Church of St. Madelena

After visiting some of the primary churches of Lisbon, we now turn to a much less visit church but which nevertheless is quite nice. I prayed the Rosary here and found it much less busy than many of the other well-known churches. The church is located at Largo Madalena 1, 1100-404 Lisboa, Portugal, though they are not open over the lunch hours so check the times in advance. It is not far from the Se Cathedral or the St. Anthony Cathedral, although it is on the opposite side from the Monastery of St. Vincent. If you are interested in visiting a church after the Church of St. Anthony, this is one of the closest options.

Nossa Senhora da Conceição Velha

Now, take a short 5-minute walk closer to the coast (towards Praça do Comércio) and you will arrive at a favorite of mine, the Church of Nossa Senhora da Conceição Velha. If you are looking to attend the Traditional Latin Mass during the week, this is the church you will want to know. They are the only Lisbon church to offer a Monday through Friday Tridentine Mass. They offer the Traditional Mass (as it was said for centuries and should still be said) at 7 PM Monday through Friday. On Saturdays, they offer this Mass at 11 AM.

Igreja de São Nicolau

A little further inland now, close to Praça da Figueira, is the Church of St. Nicholas. While I noticed a steady stream of people visiting to pray in Adoration, I saw plenty of tourists also coming in to admire the beautiful side altars. It is a shame that more people don't know about this true gem of a church. 

Church of Sao Roque

What was my personal favorite church? We've arrived at it - it is the Church of St. Rocco, one of the earliest Jesuit churches from the 16th centuries which contains some of the most beautiful baroque chapels. It was the most ornate of the churches in Lisbon. Inside you will find a chapel dedicated to Our Lady of Doctrine, a truly insightful title that I have not heard of before, as well as an impressive collection of relics of male saints on one side of the high altar and female saints on the other. The side altars and chapels are truly transcendent. The paintings behind the High Altar are similarly awe-inspiring. Leave yourself at least an hour to pray through the Church of Sao Roque.

Cardaes Convent

Not much further from St. Rocco is the Igreja do Convento dos Cardaes (Convent Cardaes). Unlike the other churches, this convent is only in limited use today and functions more like a museum. As a result, it does require payment of 5 Euros to visit. Just be aware that the hours are very limited - only 2:30 - 5:30 PM Monday through Saturday. However, inside you will find the rare example of a building that survived the cataclysmic earthquake of 1755. The chapel is beautiful as are the nuns quarters with beautiful artwork throughout including a display of the rare Agnus Dei Sacramentals.

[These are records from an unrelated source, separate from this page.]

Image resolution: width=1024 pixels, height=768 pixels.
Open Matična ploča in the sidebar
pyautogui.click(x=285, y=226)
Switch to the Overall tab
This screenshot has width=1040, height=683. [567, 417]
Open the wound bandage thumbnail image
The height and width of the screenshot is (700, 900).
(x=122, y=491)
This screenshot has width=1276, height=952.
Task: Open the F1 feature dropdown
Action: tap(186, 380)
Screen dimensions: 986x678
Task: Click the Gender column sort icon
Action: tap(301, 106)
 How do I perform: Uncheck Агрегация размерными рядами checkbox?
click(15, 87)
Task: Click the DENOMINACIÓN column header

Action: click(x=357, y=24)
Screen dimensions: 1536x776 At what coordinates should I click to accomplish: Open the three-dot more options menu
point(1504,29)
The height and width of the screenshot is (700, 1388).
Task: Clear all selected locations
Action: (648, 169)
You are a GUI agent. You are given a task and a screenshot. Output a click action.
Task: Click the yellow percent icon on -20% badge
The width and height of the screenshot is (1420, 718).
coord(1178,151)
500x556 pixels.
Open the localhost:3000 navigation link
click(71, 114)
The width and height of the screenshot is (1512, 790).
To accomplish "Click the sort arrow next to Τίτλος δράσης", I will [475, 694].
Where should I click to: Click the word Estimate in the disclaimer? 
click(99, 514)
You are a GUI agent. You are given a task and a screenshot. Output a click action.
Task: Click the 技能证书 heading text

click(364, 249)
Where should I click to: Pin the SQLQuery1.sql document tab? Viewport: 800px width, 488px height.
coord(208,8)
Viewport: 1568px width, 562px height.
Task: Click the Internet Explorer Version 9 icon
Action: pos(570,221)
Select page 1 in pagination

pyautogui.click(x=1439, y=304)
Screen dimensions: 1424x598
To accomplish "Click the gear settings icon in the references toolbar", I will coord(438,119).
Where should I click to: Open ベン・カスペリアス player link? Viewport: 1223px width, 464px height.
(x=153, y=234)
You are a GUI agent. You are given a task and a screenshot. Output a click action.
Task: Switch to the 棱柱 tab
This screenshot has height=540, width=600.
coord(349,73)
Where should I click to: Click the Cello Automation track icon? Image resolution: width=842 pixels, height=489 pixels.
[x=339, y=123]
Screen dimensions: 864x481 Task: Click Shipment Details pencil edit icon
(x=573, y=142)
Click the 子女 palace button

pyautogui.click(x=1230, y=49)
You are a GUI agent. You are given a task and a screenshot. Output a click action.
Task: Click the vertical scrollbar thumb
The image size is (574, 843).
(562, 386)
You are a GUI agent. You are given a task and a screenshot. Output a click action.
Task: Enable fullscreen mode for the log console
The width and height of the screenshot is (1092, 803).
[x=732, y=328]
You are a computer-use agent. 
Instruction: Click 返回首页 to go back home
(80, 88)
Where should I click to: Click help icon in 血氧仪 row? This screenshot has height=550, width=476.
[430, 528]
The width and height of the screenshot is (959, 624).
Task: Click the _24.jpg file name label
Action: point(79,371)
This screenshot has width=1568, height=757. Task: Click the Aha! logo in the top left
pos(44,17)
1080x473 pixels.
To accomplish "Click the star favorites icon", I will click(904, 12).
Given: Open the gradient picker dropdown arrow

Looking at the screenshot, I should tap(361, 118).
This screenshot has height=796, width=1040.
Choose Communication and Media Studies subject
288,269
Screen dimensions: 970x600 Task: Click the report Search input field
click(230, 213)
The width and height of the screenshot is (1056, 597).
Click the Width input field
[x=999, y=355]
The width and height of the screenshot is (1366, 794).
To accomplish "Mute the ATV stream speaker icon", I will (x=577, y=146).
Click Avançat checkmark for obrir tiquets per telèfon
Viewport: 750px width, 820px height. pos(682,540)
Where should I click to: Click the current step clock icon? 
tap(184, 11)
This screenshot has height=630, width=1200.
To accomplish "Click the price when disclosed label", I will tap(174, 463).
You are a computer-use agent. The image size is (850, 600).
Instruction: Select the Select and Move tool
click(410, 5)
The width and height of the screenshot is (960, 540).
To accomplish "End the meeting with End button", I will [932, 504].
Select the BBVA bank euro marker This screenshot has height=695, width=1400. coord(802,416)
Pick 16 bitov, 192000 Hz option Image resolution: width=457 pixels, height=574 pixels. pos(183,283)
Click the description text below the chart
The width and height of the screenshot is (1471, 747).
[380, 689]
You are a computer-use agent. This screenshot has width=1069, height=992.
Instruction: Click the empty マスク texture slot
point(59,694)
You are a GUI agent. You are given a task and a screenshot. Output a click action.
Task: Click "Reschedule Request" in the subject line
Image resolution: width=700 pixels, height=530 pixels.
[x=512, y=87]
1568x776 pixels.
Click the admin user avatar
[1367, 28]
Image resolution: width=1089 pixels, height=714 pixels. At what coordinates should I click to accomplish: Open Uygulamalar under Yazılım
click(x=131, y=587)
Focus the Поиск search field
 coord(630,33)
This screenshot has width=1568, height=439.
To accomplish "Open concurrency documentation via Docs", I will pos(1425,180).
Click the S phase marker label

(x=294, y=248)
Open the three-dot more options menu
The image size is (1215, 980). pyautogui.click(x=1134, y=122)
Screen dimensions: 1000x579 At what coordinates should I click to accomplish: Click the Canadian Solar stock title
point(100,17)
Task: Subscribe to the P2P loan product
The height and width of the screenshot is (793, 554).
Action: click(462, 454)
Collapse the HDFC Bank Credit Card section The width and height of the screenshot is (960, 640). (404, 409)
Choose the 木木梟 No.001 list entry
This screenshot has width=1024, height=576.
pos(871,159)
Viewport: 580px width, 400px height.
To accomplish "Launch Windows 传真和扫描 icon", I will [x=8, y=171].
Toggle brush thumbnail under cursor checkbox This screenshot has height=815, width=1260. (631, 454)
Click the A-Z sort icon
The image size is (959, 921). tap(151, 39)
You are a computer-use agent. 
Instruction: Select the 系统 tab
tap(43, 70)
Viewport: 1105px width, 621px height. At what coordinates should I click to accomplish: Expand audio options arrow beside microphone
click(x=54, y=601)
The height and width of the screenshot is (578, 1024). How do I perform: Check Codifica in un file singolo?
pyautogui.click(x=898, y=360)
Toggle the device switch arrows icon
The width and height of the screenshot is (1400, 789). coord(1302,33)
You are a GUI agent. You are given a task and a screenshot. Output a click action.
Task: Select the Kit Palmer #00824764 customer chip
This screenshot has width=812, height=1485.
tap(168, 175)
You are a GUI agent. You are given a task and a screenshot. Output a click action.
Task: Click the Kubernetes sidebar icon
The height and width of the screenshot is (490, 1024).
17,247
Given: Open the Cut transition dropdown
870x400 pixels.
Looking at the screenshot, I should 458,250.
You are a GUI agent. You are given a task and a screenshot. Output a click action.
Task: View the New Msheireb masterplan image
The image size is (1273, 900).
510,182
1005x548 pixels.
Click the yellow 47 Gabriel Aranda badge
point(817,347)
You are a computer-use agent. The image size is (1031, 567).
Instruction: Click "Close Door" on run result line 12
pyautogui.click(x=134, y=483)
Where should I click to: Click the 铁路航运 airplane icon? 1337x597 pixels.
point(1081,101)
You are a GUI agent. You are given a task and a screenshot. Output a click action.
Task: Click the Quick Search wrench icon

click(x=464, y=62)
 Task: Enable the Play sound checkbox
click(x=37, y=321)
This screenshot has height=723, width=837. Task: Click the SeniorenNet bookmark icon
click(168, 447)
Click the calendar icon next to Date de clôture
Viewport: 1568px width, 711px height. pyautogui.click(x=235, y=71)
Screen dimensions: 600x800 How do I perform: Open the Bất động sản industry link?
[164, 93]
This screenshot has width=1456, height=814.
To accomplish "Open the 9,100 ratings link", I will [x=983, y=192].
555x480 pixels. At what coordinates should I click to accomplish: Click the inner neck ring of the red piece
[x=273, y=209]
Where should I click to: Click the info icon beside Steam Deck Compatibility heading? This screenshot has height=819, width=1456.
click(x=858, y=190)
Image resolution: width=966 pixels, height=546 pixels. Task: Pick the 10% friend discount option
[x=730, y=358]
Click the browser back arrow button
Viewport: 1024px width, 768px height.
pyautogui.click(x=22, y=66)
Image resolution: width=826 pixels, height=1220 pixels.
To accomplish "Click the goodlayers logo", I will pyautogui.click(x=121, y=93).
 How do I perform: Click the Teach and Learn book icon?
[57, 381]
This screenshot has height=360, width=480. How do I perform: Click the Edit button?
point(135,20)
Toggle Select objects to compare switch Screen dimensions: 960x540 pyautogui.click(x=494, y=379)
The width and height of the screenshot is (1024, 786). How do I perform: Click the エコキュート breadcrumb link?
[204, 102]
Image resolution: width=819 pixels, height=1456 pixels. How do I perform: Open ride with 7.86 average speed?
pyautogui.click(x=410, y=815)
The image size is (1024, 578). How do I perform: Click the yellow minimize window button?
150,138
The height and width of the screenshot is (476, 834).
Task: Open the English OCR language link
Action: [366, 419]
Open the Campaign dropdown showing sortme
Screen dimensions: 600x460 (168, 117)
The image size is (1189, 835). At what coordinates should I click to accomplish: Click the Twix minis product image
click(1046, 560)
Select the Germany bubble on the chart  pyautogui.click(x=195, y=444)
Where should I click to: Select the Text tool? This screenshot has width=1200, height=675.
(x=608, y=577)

Basilica of Our Lady of the Martyrs

Now, on to another truly must-see Basilica for its beauty - be sure to visit the Basilica of Our Lady of the Martyrs (Parroquia Dos Martires) which is the lesser visited Basilica of Lisbon. In my opinion, it was more beautiful than the more well-known Basilica da Estrela.

Igreja de Nossa Senhora da Encarnação

Located just feet away from the Basilica of Our Lady of the Martyrs is the small but still beautiful Igreja de Nossa Senhora da Encarnação. As a quieter church, it's a great one to spend some quality prayer time in.

Bonus #11: Basilica da Estrela

Last but not least, the Basilica da Estrela is a much larger structure than the Basilica of Our Lady of the Martyrs and features a winding staircase tower where you may for around 5 Euros climb to the top of the church for panoramic views. Truthfully, this was not the most impressive of the many viewpoints of Lisbon (my favorite was from the top of the Castle of St. George) so I'd skip a climb to the top. But a visit to the church is well in order.


In addition to these churches, Lisbon is home to an ancient castle, many wonderful restaurants, and scenic views. It is well worth the visit but if you do visit, please visit some of these wonderful testaments of the Catholic Faith and pray for the people of Portugal to return in greater numbers to regular attendance at Mass and reception of the Sacraments.